A new book sheds light on the often complex inner lives of animals

Anyone with a pet that engages in inexplicably odd behavior can tell you the emotional life of animals is rich and often wildly unpredictable.

“The animal kingdom is so much more bizarre and wonderful than you can possibly imagine,” says author Laurel Braitman.

Braitman spent seven years researching and writing her new book, Animal Madness: How Anxious Dogs, Compulsive Parrots, and Elephants in Recovery Help Us Understand Ourselves. Braitman’s interest in the complex emotional and mental states of animals grew out of her experience with her own dog, Oliver.

Oliver, Braitman says, was “dashing, charming, gorgeous, affectionate — a true pleasure to be around,” until he developed debilitating separation anxiety. “My husband and I couldn't leave him alone without him panicking and freaking out,” Braitman says. “He became agressive with other dogs and sometimes [with] small children. … He hallucinated. He would eat things that weren’t food. He had a whole host of issues.”

After Oliver jumped from the third floor of their brownstone in Washington, DC — miraculously surviving the 55 foot drop — Braitman decided she had to figure out how to help him. She took Oliver to a Veterinary Behaviorist, who gave the dog prescriptions for Prozac and Xanax.

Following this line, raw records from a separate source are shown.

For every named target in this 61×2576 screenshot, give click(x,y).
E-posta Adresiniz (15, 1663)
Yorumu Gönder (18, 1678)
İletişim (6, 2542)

Braitman says she was just starting her doctoral degree in the history of science at that time and was reading a lot of Charles Darwin. She discovered that Darwin and some of his colleagues accepted that nonhuman animals could lose their minds. If this wasn’t big news for Darwin, she wondered, why did she feel so shocked by refilling her dog’s prescription at CVS?

It turns out that giving a nonhuman animal a mental health diagnosis is “not as weird as you might think,” she says.

Only with the rise of psychoanalysis in the early 20th century did people begin to think that “in order to understand emotional suffering in person, we have to talk to them about it,” Braitman says. “Before that, physicians often diagnosed emotional suffering in people through observation — noticing things like a racing hearbeat and their startle response, or if they seem to have changed from how they were before whatever incident might have set them down the path to emotional distress.”

It's also how we diagnose suffering in small children, she points out.

Nonhuman animals engage in many of the same perplexing behaviors and suffer from many of the same anxieties and fears humans do. Obsessive-Compulsive Disorder, for instance, is a relatively common problem, in people and in other creatures, because most OCD behaviors are healthy animal activities and emotional experiences gone awry, Braitman says. This is true for anxiety disorders as well.

How many pet owners can tell you stories of pets traumatized beyond recognition by the absence of an owner? Or pets who have to walk around in a circle exactly six times before eating, or who refuse to go out for walks at night for weeks following July 4 fireworks or a particularly bad thunderstorm?

Pet owners will often try everything, from herbs to behavior therapy to lots of extra exercise to try to lessen their pet’s suffering. But, as with humans, there is no one-size-fits-all remedy to emotional pain in nonhuman animals, Braitman says.

“Psychopharmaceuticals will help some of us, they won’t help others. … Sometimes you try everything and it doesn't help,” Braitman says. “In the end, my own dog died in a panic-related incident.”

Braitman says she often “felt like a service animal for my own dog. I felt like I was mediating his experience of the world, and trying to protect him — and I think that's one thing that humans do spectacularly well.”

Many researchers scorn this kind of anthropomorphic thinking about animals, but Braitman disagrees.

“We will always be one animal wondering and thinking and using our perspective to try to understand the emotional experience of another creature,” she says. “So I would like us just be honest about that and give up on this idea of an untainted, pure, scientific objectivity that allows us to think clearly about other animals. We often can't, particularly when we care for those animals, and I think that's a good thing.”